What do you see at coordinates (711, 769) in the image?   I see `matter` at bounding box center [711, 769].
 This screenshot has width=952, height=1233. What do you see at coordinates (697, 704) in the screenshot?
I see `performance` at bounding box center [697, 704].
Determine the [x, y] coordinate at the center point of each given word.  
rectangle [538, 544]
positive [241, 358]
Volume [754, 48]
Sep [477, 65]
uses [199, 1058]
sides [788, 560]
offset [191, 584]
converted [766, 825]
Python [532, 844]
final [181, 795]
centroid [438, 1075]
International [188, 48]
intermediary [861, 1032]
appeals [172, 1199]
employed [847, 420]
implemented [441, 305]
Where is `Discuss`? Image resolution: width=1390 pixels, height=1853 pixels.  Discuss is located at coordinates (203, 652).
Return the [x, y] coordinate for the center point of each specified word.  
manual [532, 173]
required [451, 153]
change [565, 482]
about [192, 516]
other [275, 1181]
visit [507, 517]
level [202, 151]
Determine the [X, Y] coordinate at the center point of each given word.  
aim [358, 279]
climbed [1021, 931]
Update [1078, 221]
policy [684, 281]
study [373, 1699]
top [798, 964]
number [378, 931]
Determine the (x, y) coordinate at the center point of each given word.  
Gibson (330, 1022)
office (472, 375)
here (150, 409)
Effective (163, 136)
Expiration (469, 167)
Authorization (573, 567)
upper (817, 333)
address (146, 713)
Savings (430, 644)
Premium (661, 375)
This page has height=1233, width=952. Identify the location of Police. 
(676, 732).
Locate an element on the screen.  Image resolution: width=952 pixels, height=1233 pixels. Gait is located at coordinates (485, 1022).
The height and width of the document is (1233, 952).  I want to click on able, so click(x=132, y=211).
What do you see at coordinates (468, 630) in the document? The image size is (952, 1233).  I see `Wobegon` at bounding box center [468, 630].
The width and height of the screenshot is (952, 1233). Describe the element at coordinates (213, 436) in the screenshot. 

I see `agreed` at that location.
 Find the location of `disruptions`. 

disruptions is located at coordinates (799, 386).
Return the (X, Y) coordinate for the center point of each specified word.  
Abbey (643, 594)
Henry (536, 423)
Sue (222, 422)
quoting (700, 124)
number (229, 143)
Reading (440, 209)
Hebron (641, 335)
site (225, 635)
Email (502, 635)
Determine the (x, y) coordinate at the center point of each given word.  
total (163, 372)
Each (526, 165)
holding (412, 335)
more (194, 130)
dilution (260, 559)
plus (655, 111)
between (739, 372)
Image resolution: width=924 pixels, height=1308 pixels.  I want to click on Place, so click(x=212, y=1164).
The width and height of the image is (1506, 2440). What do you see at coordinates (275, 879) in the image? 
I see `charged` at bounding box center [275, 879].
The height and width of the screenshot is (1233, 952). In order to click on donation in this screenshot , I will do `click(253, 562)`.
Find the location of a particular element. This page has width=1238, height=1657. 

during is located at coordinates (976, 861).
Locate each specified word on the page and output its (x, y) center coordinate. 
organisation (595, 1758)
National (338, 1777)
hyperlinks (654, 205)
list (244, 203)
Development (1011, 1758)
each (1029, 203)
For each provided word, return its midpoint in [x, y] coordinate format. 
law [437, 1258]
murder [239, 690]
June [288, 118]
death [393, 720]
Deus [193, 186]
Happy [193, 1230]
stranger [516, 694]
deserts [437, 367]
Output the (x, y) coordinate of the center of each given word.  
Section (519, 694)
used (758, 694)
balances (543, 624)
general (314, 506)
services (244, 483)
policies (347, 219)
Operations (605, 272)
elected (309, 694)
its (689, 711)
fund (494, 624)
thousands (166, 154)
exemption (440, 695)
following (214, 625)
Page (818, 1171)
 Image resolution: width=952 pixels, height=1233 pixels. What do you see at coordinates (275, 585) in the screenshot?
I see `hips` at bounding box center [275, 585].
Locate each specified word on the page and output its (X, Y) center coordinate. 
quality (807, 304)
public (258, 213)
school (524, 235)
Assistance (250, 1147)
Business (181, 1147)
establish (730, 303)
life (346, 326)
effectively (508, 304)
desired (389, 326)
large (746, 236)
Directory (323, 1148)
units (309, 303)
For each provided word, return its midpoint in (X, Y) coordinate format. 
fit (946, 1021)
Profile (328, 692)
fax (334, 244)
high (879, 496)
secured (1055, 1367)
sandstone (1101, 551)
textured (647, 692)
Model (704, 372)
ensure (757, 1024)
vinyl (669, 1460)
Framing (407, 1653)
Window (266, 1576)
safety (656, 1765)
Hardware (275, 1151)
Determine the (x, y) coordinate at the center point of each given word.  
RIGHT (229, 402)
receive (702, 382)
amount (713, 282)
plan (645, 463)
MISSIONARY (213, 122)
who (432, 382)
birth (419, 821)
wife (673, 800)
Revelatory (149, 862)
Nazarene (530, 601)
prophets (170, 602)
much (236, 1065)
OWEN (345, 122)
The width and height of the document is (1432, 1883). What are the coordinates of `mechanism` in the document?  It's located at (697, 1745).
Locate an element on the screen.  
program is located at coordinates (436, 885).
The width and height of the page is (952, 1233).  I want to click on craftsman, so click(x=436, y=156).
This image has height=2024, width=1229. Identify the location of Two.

- INSTRUCTIONS FOR THE TASK:
Pick out each line above that contains the word "want" and copy those lines.

- COMPLETE RESPONSE:
The height and width of the document is (1233, 952).  I want to click on able, so click(x=132, y=211).
Image resolution: width=924 pixels, height=1308 pixels.  I want to click on Place, so click(x=212, y=1164).
The width and height of the page is (952, 1233).  I want to click on craftsman, so click(x=436, y=156).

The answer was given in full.